Every sector besides financials and energy fell Friday. Financials entered the week down more than any other sector year-to-date, and may have gotten some support from rising yields, which can improve bank profits. It also may be helpful that Goldman Sachs said in a letter to shareholders Friday it still expects strategic activity "to accelerate."
In individual trading Friday, FedEx initially soared as much as 7% after the delivery firm easily surpassed Wall Street's quarterly estimates and delivered better-than-expected guidance. The company's CEO said global demand is holding amid the war, Reuters reported. Shares finished flat, brought down by general malaise in the market.
Super Micro Computer tumbled 33% after the U.S. government charged a co-founder of the company and two others with being involved in a plan to divert U.S.-assembled servers to China, violating export control laws, Barron's reported. One of those charged was the company's senior vice president of business development, also a co-founder and board member.
Dell, which competes in the AI server market with Super Micro Computer, rose 0.6%
Arm Holdings climbed almost 2% following an upgrade to buy from reduce by HSBC. The analyst argues that Arm's transition from being a smartphone dependent semi-IP play to a "major" AI server and CPU beneficiary is "still being undervalued by the market."
Planet Labs surged 25% on strong earnings and guidance.
Generally, the best performers Friday other than banks included telecom firms and staples companies often seen as less volatile amid market turbulence. Stocks like AT&T, Verizon, Wendy's, and Dollar General gained.
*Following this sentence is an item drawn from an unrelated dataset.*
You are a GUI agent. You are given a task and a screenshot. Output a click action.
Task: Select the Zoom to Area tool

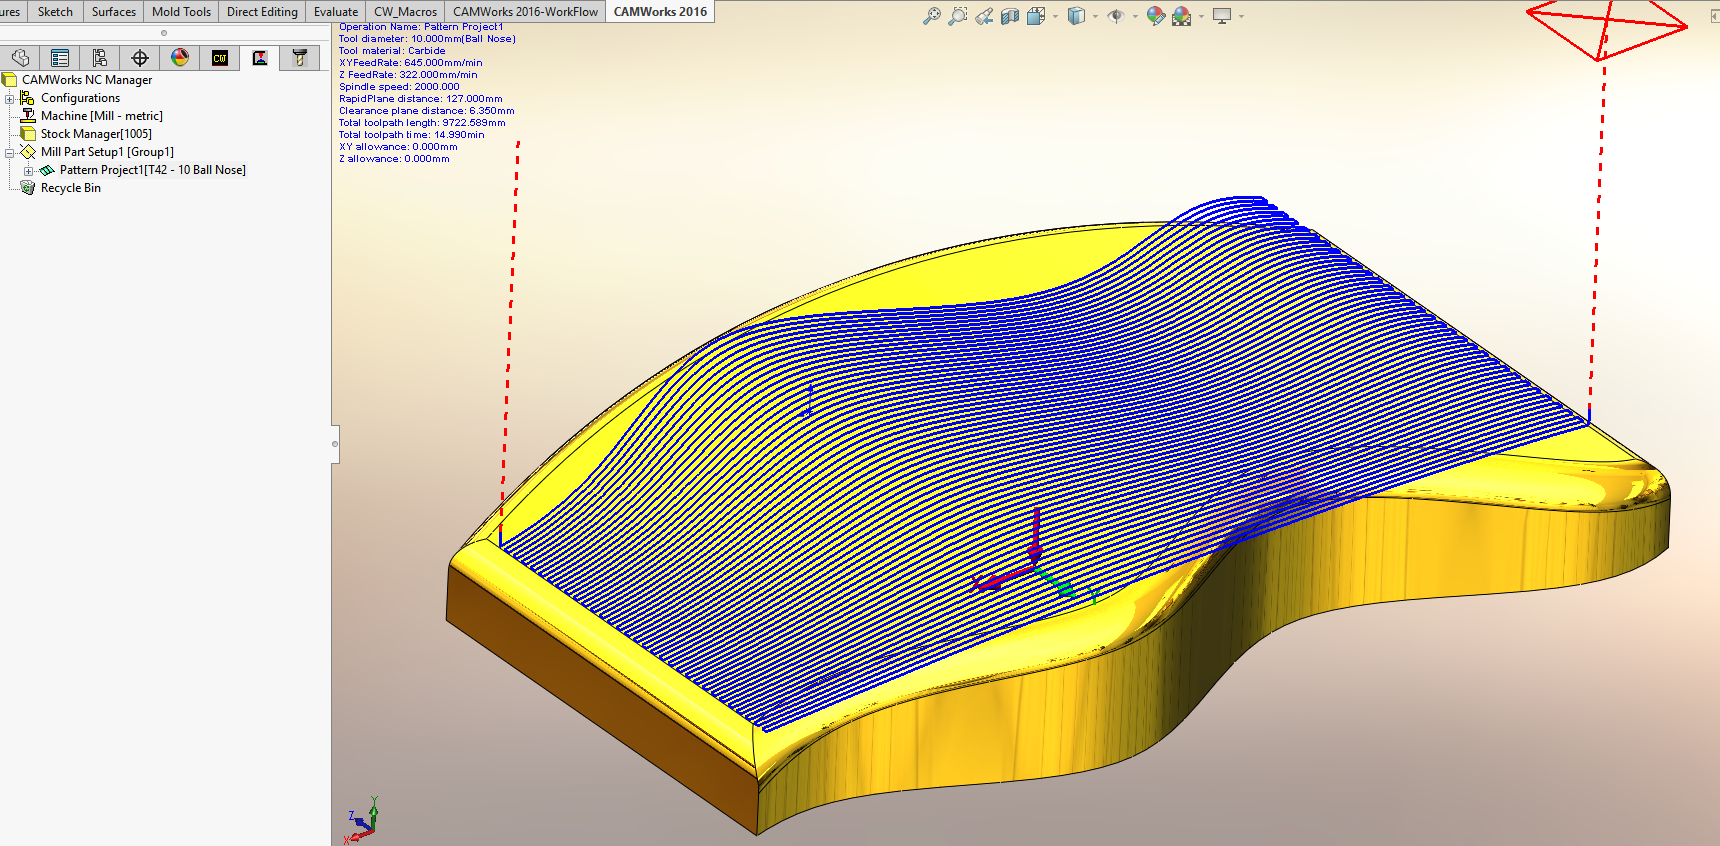tap(958, 16)
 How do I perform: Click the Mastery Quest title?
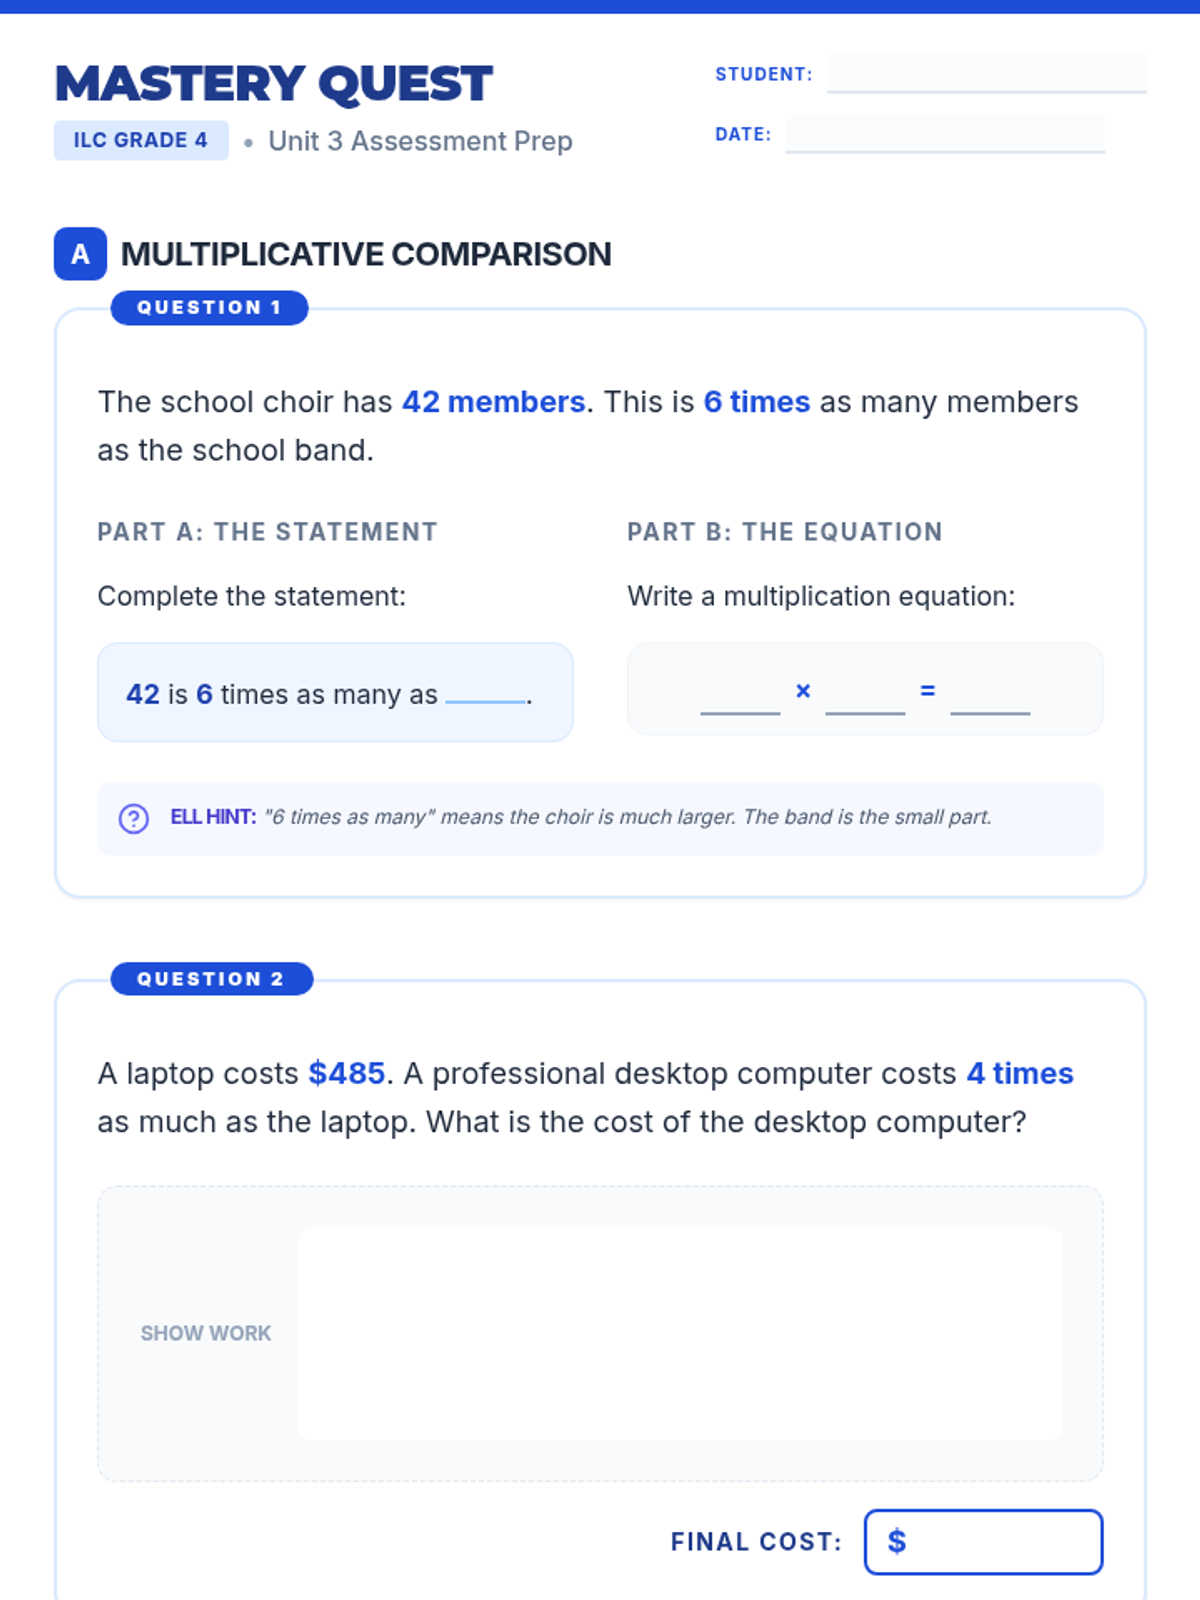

Tech and materials sectors, more exposed to the world economy, performed poorly.
The utilities sector—often strong at times of volatility—had the weakest day of all, falling 4%. That's mainly because it includes power firms that fell sharply Friday amid concerns of rising energy prices.
The Dow Jones Industrial Average® ($DJI) dropped 443.96 points Friday (-0.96%) to 45,577.47; the S&P 500 Index (SPX) lost 100.01 points (1.51%) to 6,506.48, and the Nasdaq Composite® ($COMP) descended 443.08 points (-2.01%) to 21,647.61.
For the week, the $DJI dropped 2.11%, the S&P 500 lost 1.9%, and the Nasdaq dipped 1.25%.